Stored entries
═══

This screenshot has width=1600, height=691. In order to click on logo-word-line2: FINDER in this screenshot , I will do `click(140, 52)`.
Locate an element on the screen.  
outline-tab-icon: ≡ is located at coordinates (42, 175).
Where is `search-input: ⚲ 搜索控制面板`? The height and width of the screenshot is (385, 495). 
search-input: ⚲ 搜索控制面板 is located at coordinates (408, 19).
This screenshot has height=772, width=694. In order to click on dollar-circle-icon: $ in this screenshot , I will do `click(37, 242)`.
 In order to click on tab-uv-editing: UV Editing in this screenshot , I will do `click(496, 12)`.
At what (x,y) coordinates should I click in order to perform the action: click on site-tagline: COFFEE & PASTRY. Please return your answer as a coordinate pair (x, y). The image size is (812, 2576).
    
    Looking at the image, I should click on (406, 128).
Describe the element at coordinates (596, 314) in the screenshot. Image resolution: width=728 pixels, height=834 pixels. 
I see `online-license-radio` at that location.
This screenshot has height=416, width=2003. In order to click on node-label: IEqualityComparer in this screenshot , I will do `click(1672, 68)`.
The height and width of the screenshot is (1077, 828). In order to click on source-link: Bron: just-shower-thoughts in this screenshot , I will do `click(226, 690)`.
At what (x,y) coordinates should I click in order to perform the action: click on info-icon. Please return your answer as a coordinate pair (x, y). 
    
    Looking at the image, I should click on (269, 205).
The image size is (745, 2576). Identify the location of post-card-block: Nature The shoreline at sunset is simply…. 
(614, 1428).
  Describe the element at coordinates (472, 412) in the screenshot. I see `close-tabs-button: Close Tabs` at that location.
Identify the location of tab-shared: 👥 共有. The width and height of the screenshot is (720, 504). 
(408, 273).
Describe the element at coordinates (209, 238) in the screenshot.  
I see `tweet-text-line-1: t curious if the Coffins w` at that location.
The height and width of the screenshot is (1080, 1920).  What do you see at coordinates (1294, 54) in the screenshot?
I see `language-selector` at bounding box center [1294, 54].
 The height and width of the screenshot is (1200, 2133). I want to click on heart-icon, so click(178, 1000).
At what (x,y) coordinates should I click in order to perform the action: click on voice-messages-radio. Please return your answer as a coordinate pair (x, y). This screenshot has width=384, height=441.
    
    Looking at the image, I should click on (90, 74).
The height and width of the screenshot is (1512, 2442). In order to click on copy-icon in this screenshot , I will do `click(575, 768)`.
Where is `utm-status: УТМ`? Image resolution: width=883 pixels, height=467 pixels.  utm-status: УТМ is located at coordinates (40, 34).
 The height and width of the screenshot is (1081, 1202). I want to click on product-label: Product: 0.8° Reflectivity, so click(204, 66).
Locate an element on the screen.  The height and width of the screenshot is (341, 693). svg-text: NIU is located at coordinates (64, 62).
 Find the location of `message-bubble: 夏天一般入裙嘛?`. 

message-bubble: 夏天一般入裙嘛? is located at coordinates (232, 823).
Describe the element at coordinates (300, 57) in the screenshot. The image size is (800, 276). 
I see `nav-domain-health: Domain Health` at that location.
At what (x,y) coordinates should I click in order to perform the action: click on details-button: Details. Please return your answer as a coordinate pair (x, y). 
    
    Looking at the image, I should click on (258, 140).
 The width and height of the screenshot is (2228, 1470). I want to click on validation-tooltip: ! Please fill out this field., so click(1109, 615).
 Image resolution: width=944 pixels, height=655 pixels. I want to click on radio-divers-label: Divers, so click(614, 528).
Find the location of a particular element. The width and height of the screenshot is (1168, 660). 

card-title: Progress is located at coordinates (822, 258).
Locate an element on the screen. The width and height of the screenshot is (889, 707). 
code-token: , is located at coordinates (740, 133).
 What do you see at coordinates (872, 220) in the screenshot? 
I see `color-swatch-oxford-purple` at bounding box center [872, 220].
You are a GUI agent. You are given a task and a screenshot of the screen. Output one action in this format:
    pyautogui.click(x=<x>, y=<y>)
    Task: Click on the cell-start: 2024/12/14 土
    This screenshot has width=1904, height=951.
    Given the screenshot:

═══

The problem >>
Render the stored entries above as a JSON list of strings, with one string for each line and blank lines omitted.

Solution to this exercise >>
[
  "This screenshot has width=1600, height=691. In order to click on logo-word-line2: FINDER in this screenshot , I will do `click(140, 52)`.",
  "Locate an element on the screen.  ",
  "outline-tab-icon: ≡ is located at coordinates (42, 175).",
  "Where is `search-input: ⚲ 搜索控制面板`? The height and width of the screenshot is (385, 495). ",
  "search-input: ⚲ 搜索控制面板 is located at coordinates (408, 19).",
  "This screenshot has height=772, width=694. In order to click on dollar-circle-icon: $ in this screenshot , I will do `click(37, 242)`.",
  " In order to click on tab-uv-editing: UV Editing in this screenshot , I will do `click(496, 12)`.",
  "At what (x,y) coordinates should I click in order to perform the action: click on site-tagline: COFFEE & PASTRY. Please return your answer as a coordinate pair (x, y). The image size is (812, 2576).",
  "    Looking at the image, I should click on (406, 128).",
  "Describe the element at coordinates (596, 314) in the screenshot. Image resolution: width=728 pixels, height=834 pixels. ",
  "I see `online-license-radio` at that location.",
  "This screenshot has height=416, width=2003. In order to click on node-label: IEqualityComparer in this screenshot , I will do `click(1672, 68)`.",
  "The height and width of the screenshot is (1077, 828). In order to click on source-link: Bron: just-shower-thoughts in this screenshot , I will do `click(226, 690)`.",
  "At what (x,y) coordinates should I click in order to perform the action: click on info-icon. Please return your answer as a coordinate pair (x, y). ",
  "    Looking at the image, I should click on (269, 205).",
  "The image size is (745, 2576). Identify the location of post-card-block: Nature The shoreline at sunset is simply…. ",
  "(614, 1428).",
  "  Describe the element at coordinates (472, 412) in the screenshot. I see `close-tabs-button: Close Tabs` at that location.",
  "Identify the location of tab-shared: 👥 共有. The width and height of the screenshot is (720, 504). ",
  "(408, 273).",
  "Describe the element at coordinates (209, 238) in the screenshot.  ",
  "I see `tweet-text-line-1: t curious if the Coffins w` at that location.",
  "The height and width of the screenshot is (1080, 1920).  What do you see at coordinates (1294, 54) in the screenshot?",
  "I see `language-selector` at bounding box center [1294, 54].",
  " The height and width of the screenshot is (1200, 2133). I want to click on heart-icon, so click(178, 1000).",
  "At what (x,y) coordinates should I click in order to perform the action: click on voice-messages-radio. Please return your answer as a coordinate pair (x, y). This screenshot has width=384, height=441.",
  "    Looking at the image, I should click on (90, 74).",
  "The height and width of the screenshot is (1512, 2442). In order to click on copy-icon in this screenshot , I will do `click(575, 768)`.",
  "Where is `utm-status: УТМ`? Image resolution: width=883 pixels, height=467 pixels.  utm-status: УТМ is located at coordinates (40, 34).",
  " The height and width of the screenshot is (1081, 1202). I want to click on product-label: Product: 0.8° Reflectivity, so click(204, 66).",
  "Locate an element on the screen.  The height and width of the screenshot is (341, 693). svg-text: NIU is located at coordinates (64, 62).",
  " Find the location of `message-bubble: 夏天一般入裙嘛?`. ",
  "message-bubble: 夏天一般入裙嘛? is located at coordinates (232, 823).",
  "Describe the element at coordinates (300, 57) in the screenshot. The image size is (800, 276). ",
  "I see `nav-domain-health: Domain Health` at that location.",
  "At what (x,y) coordinates should I click in order to perform the action: click on details-button: Details. Please return your answer as a coordinate pair (x, y). ",
  "    Looking at the image, I should click on (258, 140).",
  " The width and height of the screenshot is (2228, 1470). I want to click on validation-tooltip: ! Please fill out this field., so click(1109, 615).",
  " Image resolution: width=944 pixels, height=655 pixels. I want to click on radio-divers-label: Divers, so click(614, 528).",
  "Find the location of a particular element. The width and height of the screenshot is (1168, 660). ",
  "card-title: Progress is located at coordinates (822, 258).",
  "Locate an element on the screen. The width and height of the screenshot is (889, 707). ",
  "code-token: , is located at coordinates (740, 133).",
  " What do you see at coordinates (872, 220) in the screenshot? ",
  "I see `color-swatch-oxford-purple` at bounding box center [872, 220].",
  "You are a GUI agent. You are given a task and a screenshot of the screen. Output one action in this format:",
  "    pyautogui.click(x=<x>, y=<y>)",
  "    Task: Click on the cell-start: 2024/12/14 土",
  "    This screenshot has width=1904, height=951.",
  "    Given the screenshot:"
]